Although Columbus failed to visit the Garden of Eden, either because he had no pass from the Pope or because he could not spare the time, it must not be imagined that he did not believe his new and surprising theory. In those happy days men had a capacity for belief which they have since totally lost, and Columbus himself was probably capable of honestly believing even wilder theories than the one which gave to the earth the shape of a pear and perched the Garden on the top of an imaginary South American mountain.
As the provisions were getting low, and the Admiral’s fever was getting high—not to speak of his gout, which manifested a tendency to rise to his stomach—he resolved to cease exploring for a time, and to sail for Hispaniola. He arrived there on the 19th of August, after discovering and naming a quantity of new islands. The currents had drifted him so far out of his course, that he reached the coast of Hispaniola a hundred and fifty miles west of Ozima, his port of destination. Sending an Indian messenger to warn Bartholomew of his approach, he sailed for Ozima, where he arrived on the 30th of August, looking as worn out and haggard as if he had been engaged in a prolonged pleasure-trip to the Fishing Banks.
Don Bartholomew received his brother with the utmost joy, and proceeded to make him happy by telling him how badly affairs had gone during his absence. Bartholomew had followed the Admiral’s orders, and had proved himself a gallant and able commander. He had built a fort and founded a city at the mouth of the Ozima, which is now known as San Domingo.
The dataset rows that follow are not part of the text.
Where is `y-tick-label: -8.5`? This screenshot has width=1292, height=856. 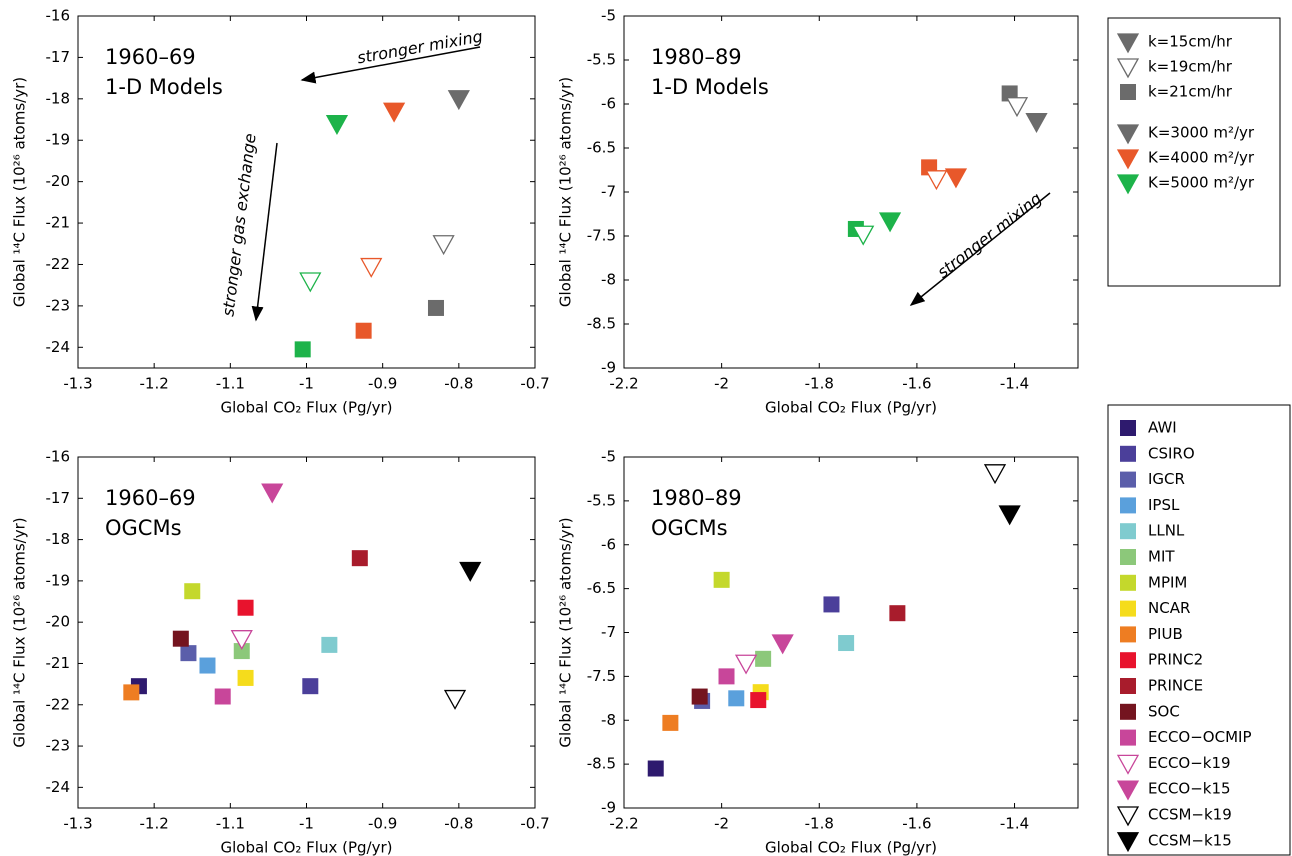
y-tick-label: -8.5 is located at coordinates (602, 324).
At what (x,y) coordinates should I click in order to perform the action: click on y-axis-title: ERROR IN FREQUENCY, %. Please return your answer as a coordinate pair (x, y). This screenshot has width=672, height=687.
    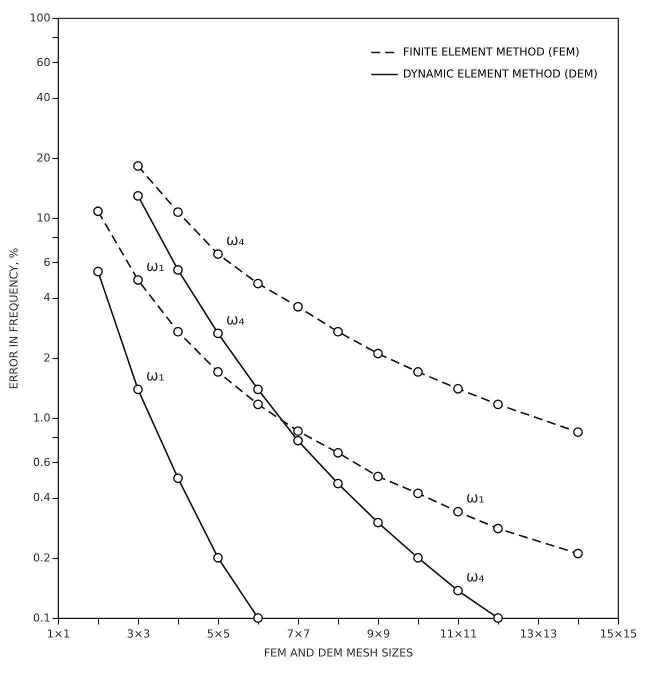
    Looking at the image, I should click on (14, 319).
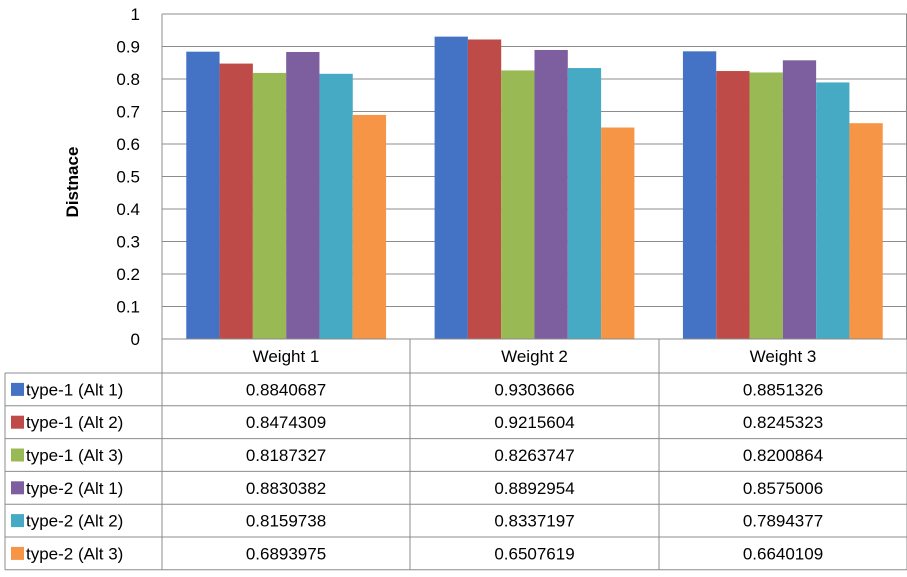 This screenshot has height=577, width=907. I want to click on legend-label: type-2 (Alt 3), so click(74, 554).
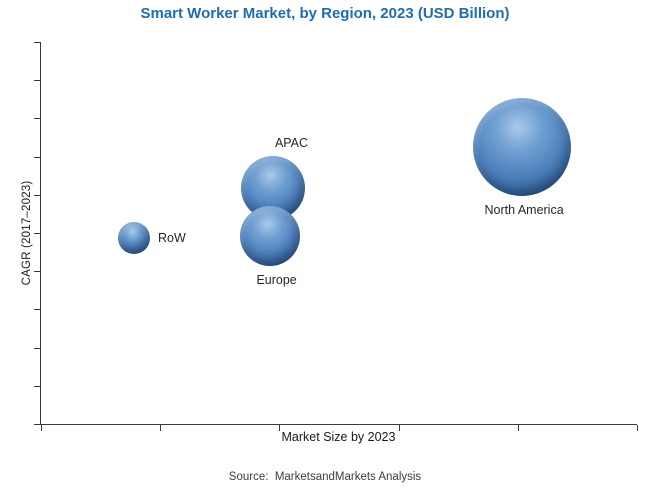 The height and width of the screenshot is (494, 650). What do you see at coordinates (134, 238) in the screenshot?
I see `bubble-row` at bounding box center [134, 238].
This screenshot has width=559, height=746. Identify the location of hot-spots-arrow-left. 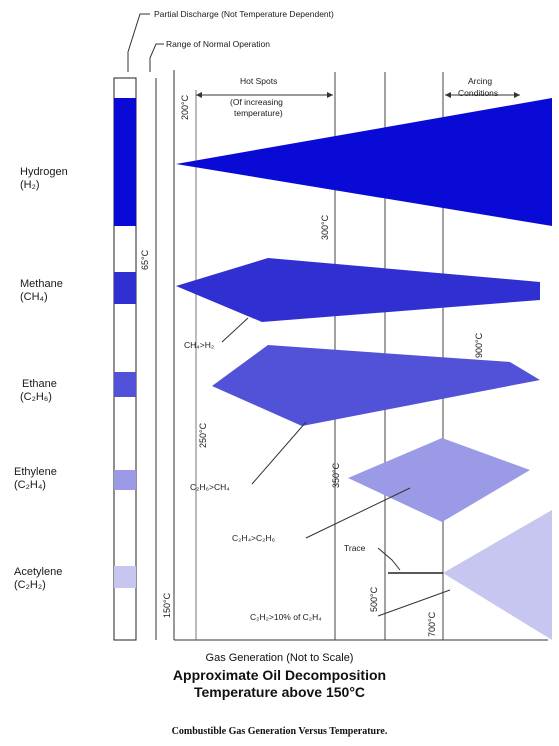
(199, 95).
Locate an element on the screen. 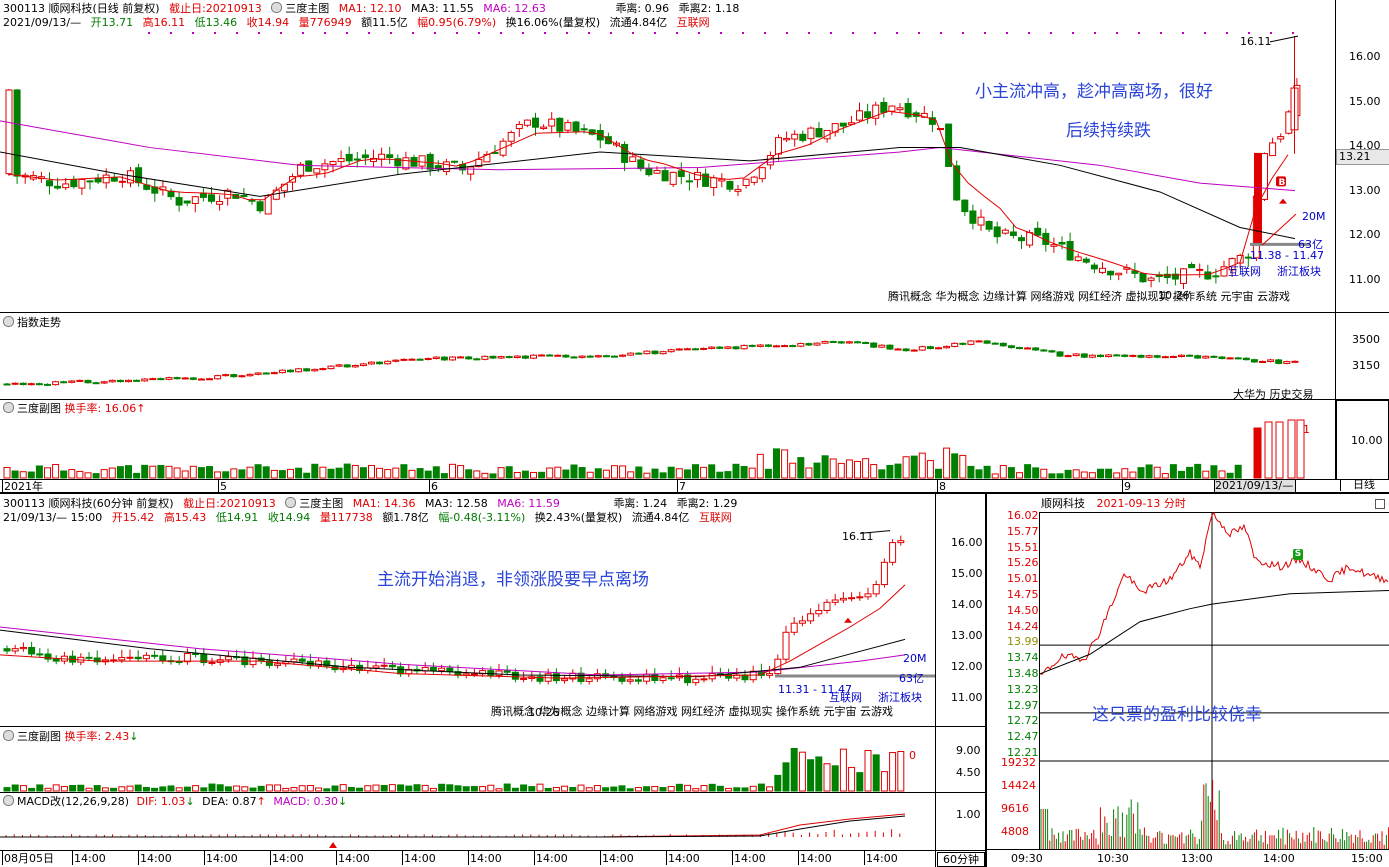  hourly-sub-title: 三度副图 换手率: 2.43↓ is located at coordinates (70, 736).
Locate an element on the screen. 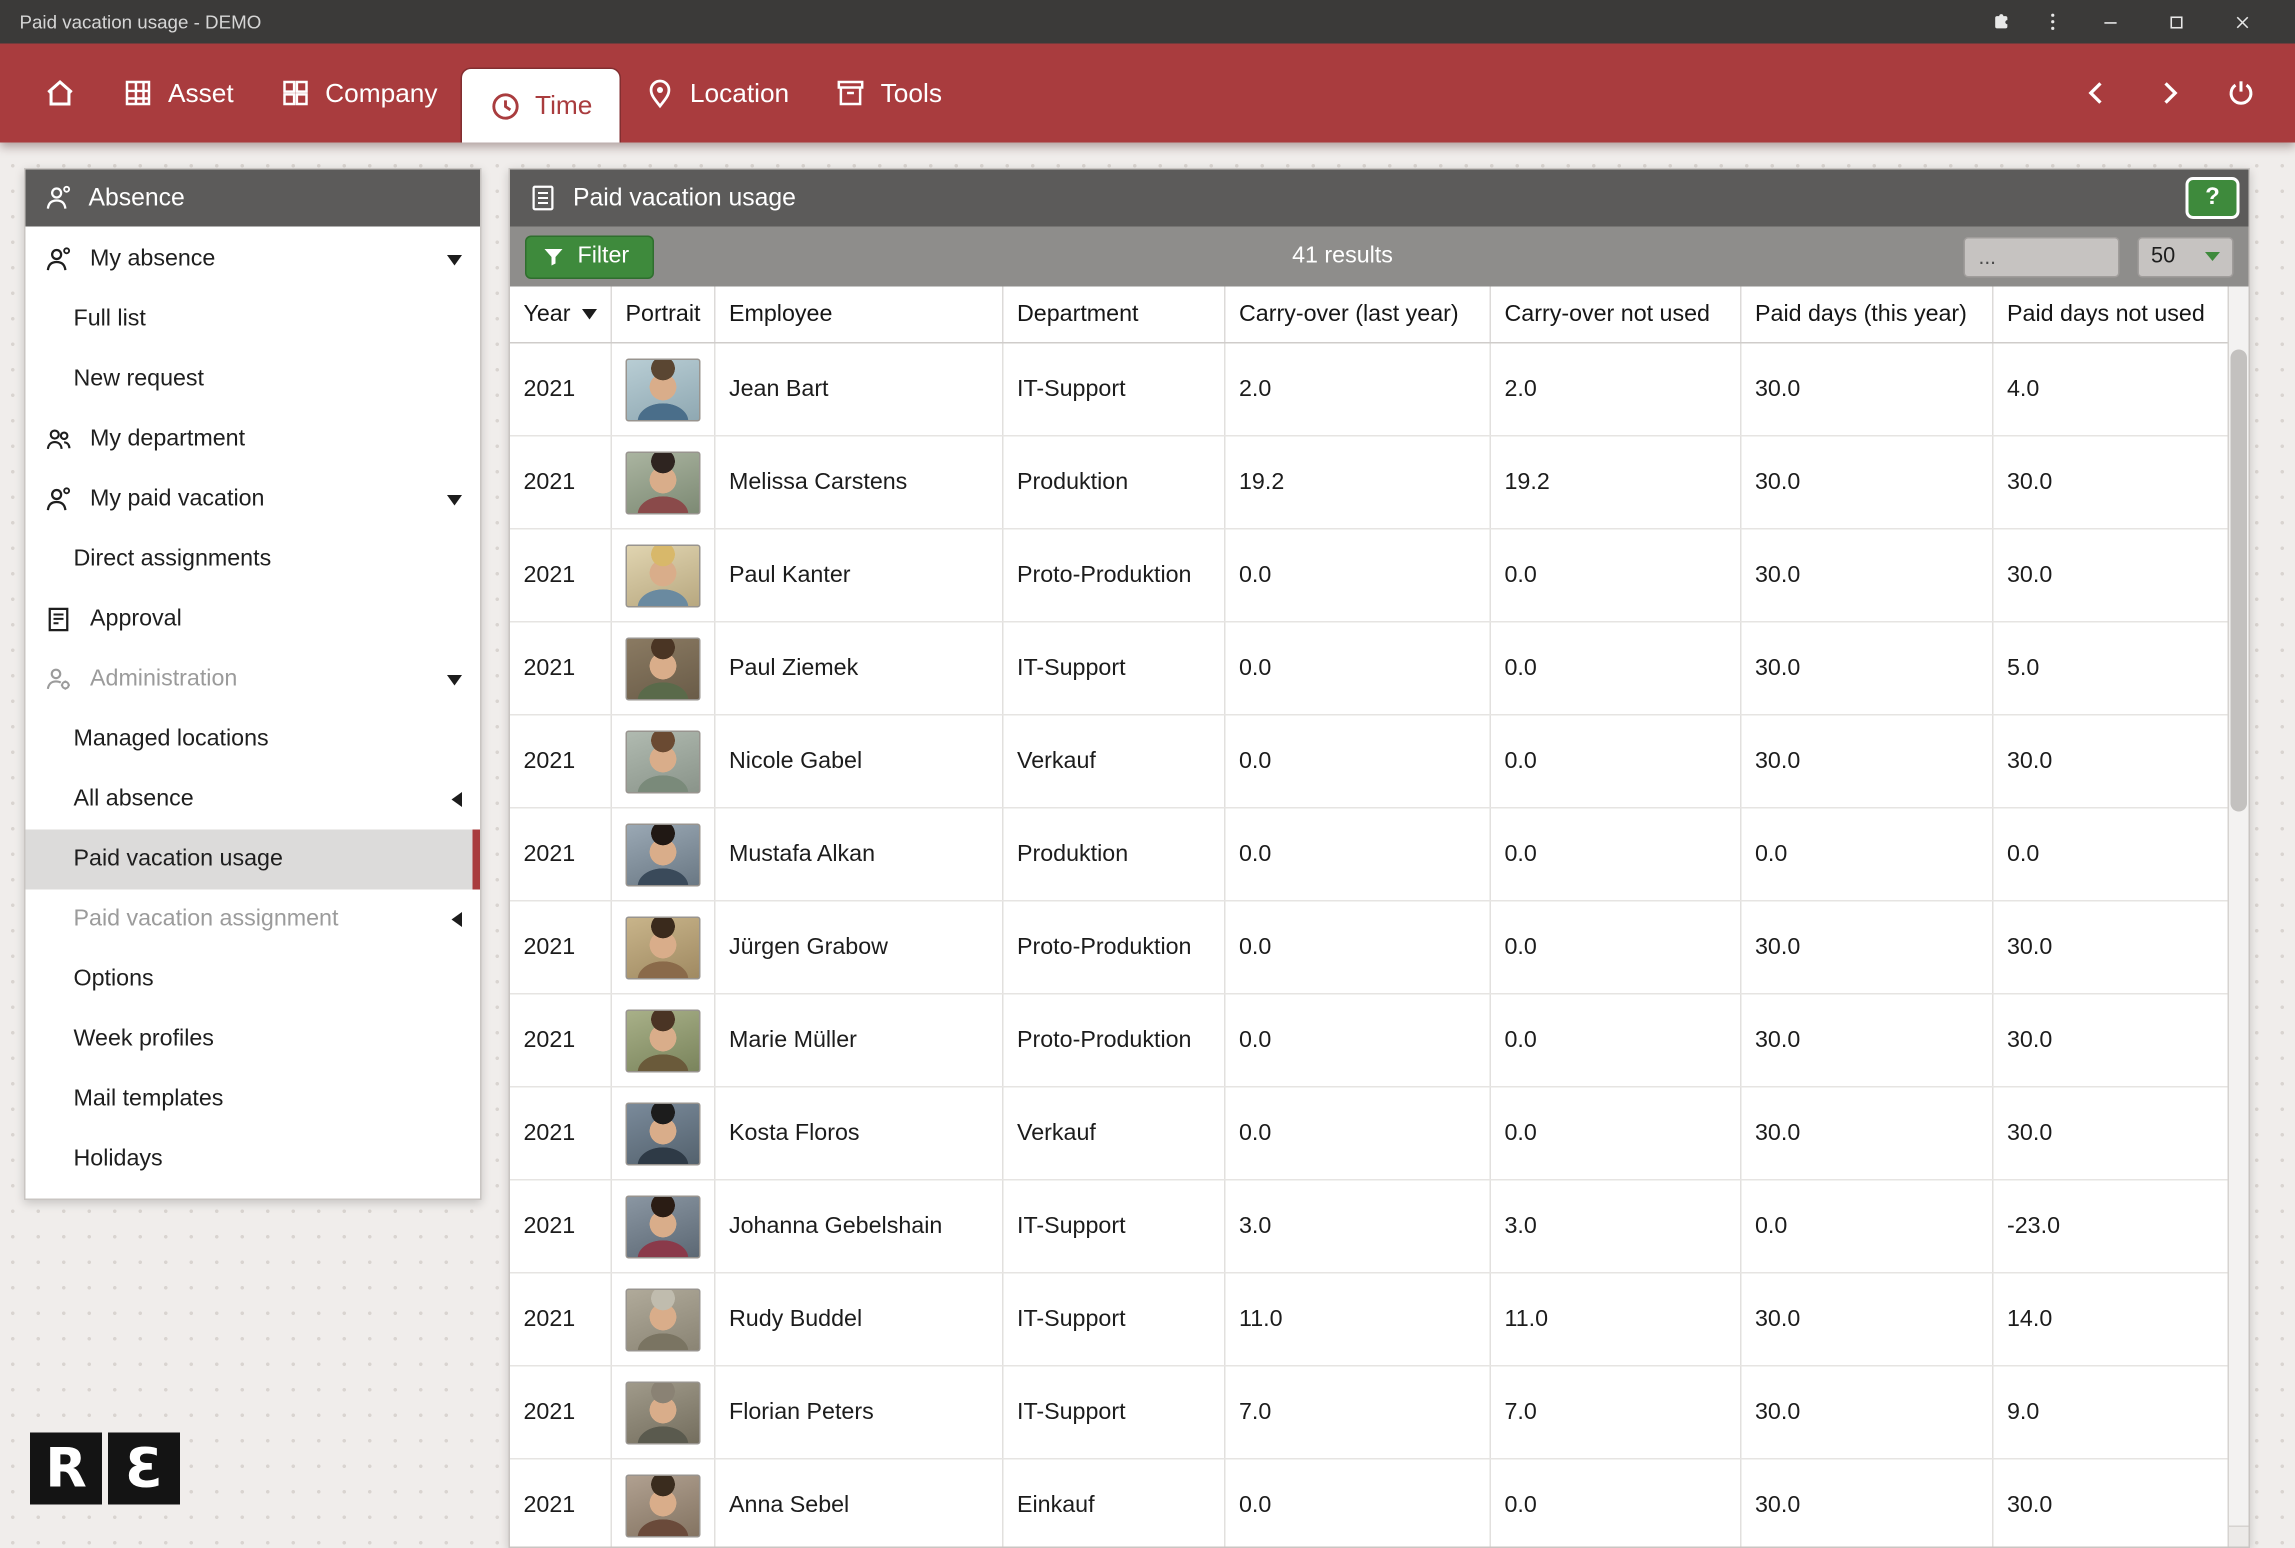 The image size is (2295, 1548). forward-button is located at coordinates (2169, 94).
Leaving Don Diego Columbus in command of the colony, he had marched to Xaragua, the western part of the island, and induced the Cacique Behechio and his sister Anacaona, the widow of Caonabo, to acknowledge the Spanish rule and to pay tribute. He had also crushed a conspiracy of the natives, which was due chiefly to the burning of several Indians at the stake who had committed sacrilege by destroying a chapel. These were the first Indians who were burnt for religious purposes, and it is a pity that Father Boyle had not remained in Hispaniola long enough to witness the ceremony which he had so often vainly urged the Admiral to permit him to perform. Probably Don Bartholomew was not responsible for the burning of the savages, for he evidently sympathized with the revolted natives, and suppressed the conspiracy with hardly any bloodshed.
[Æt. 62–64; 1498–1500]
The colonists, both old and new, were of course always discontented, and cordially disliked the two brothers of the Admiral. The chief judge of the colony, Francisco Roldan, undertook to overthrow the authority of the Adelentado, and to make himself the ruler of the island. After much preliminary rioting and strong language Roldan openly rebelled, and with his followers besieged Don Bartholomew in Fort Concepcion, in which he had taken refuge, and from which he did not dare to sally, not feeling any confidence in his men. Roldan was unable to capture the fort, but he instigated the natives to throw off Bartholomew’s authority, and convinced them that he, and not the Adelentado, was their real friend.